# Wer kauf sich alles pes 2010?



## oupho (6. August 2009)

Ich kaufe mir auf alle fälle PES 2010. Mich würde interessieren wer PES 2010 und wer Fifa 2010 kauft, und vor allem wieso.


----------



## quantenslipstream (6. August 2009)

Pest kenne ich, aber was ist Pes? 
Ein wenig deutlicher musst du schon werden.


----------



## Equilibrium (6. August 2009)

@quanti

pes = PRO Evolution Soccer 


steh nicht so auf diese Games


----------



## ghostadmin (6. August 2009)

Nein kauf ich mir nicht.


----------



## ATIFan22 (6. August 2009)

Vllt. ,wenn es so git wird wie die alten Teile dann ja....


----------



## Railroadfighter (6. August 2009)

Ich kauf es mir sicher nicht, die Grafik ist hier echt mittelmäßig, und ich stehe sowieso nicht wirklich auf Sportsimulationen.

grüße, Railroads


----------



## _-=Dante=-_ (6. August 2009)

Ein sehr gutes Spiel und wenn es wieder besser ist als Fifa dann werde ich es mir holen...
Ich bin auf den Zweikampf gespannt

greetz


----------



## Player007 (6. August 2009)

Ich werde es mir, wenn der Test kein Schuss in den Ofen wird, 100%tig zulegen 

Gruß


----------



## NuTSkuL (6. August 2009)

ist das immernoch nicht ausgestorben?
bin ich zu konservativ oder geht man zum fußballspielen nciht eigentlich raus?


----------



## ATIFan22 (6. August 2009)

Ih mach beides ...


----------



## eVoX (6. August 2009)

Bin mit PES 09 noch gut dabei.


----------



## fresh_dumbledore (6. August 2009)

Wieso sollte man sich das kaufen?Ist sowieso jedes Jahr dasselbe mit klitzekleinen Änderungen und einer anderen Jahreszahl,und dafür soll ich Geld bezahlen?


----------



## ATIFan22 (6. August 2009)

Naja, bei Fifa vllt.. bei Pes gibts aber durchaus größere Änderungen ab und an....


----------



## GTXForce (6. August 2009)

PES 2010 werde ich mir aufgrund mangelnder Lizenzen nicht hohlen, aber FIFA 10 für meine Xbox 360 wenn der Manager Modus so gut wir wie EA ihn ankündigt wird es ein pflichtkauf denn ich muss mit Chelsea ja alle anderen platt machen und auf dem tranfermarkt mal mit anderen Vereinen um Spieler bieten nicht wie jetzt das man bei passendem Finanzen sich alles kaufen kann was man haben möchte .(rechtschreibung war noch nie eine stärke von mir)


----------



## Player007 (6. August 2009)

GTXForce schrieb:


> PES 2010 werde ich mir aufgrund mangelnder Lizenzen nicht hohlen, aber FIFA 10 für meine Xbox 360 wenn der Manager Modus so gut wir wie EA ihn ankündigt wird es ein pflichtkauf denn ich muss mit Chelsea ja alle anderen platt machen und auf dem tranfermarkt mal mit anderen Vereinen um Spieler bieten nicht wie jetzt das man bei passendem Finanzen sich alles kaufen kann was man haben möchte .(rechtschreibung war noch nie eine stärke von mir)

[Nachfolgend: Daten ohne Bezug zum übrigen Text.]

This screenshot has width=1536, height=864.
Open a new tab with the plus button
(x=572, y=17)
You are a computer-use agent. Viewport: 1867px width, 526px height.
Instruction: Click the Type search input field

Es gibt für PES 2009, sehr gute Community Patches, mit der Bundesliga und und und (habe ich selber drauf). Das wird es bei PES 2010 sicher auch wieder geben 

Gruß


----------



## eVoX (6. August 2009)

Welchen Patch hast du, gib mal Link pls.


----------



## Player007 (6. August 2009)

Hier den habe ich: VISION-PATCH 2009 DELUXE-EDITION - Version 2.51 UPDATE +++ SUPPORT-THREAD +++ - PES DOWNTOWN - Die Pro Evolution Soccer Foren

Die werden wahrscheinlich auch den Patch für 2010 machen 

Gruß


----------



## eVoX (6. August 2009)

Cool, werd ich mal morgen ausprobieren, thx.


----------



## Aschenkalle (23. August 2009)

Ne ich Kaufe mir lieber FIFA10


----------



## Tom3004 (23. August 2009)

ATIFan22 schrieb:


> Naja, bei Fifa vllt.. bei Pes gibts aber durchaus größere Änderungen ab und an....


Die Betonung leigt auf "ab und an"


----------



## oupho (23. August 2009)

Was haltet ihr von diesen komischen Spielkarten, bei PES 2010, die man auf einzelne Spieler anwenden kann?


----------



## Bibblson (28. August 2009)

Sind ja eigentlich sowas wie "Spezialfähigeiten" in pes 2009, nur mit dem Vorteil, dass man sie je nach Lust und Laune benutzen kann oder eben sein lässt. So kann man den Spieler eher anpassen, für was man ihn braucht. Ich hoffe mal, dass die Fähigkeiten dann auch Sinn machen, bisher hab ich ja nur gesehen, dass es sie gibt, zb Messi, dass er den Ball nimmt und versucht an ein paar Gegenspielern vorbei zu kommen und dann zu schießen. 

Also zu Frage, ob ich PES oder FIFA kaufe, sag ich nur, ich besitze nur einen Computer^^


----------



## iceman650 (5. September 2009)

ich denke wenn, dann fifa, da ich keinen vollpreis für eine hand voll vereinen bezahle.


----------



## Bibblson (5. September 2009)

naja, fürn pc gibts genügend mods für pes 2010, auch von der Grafik her wird pes am PC am besten aussehen, da man noch AA/AF einstellen kann. Die Spielekonsolen können einfach mit der Grafikleistung moderner Grakas nicht mehr mithalten. Bei Fifa ist die PC-Variante ja eine Verarschung.


----------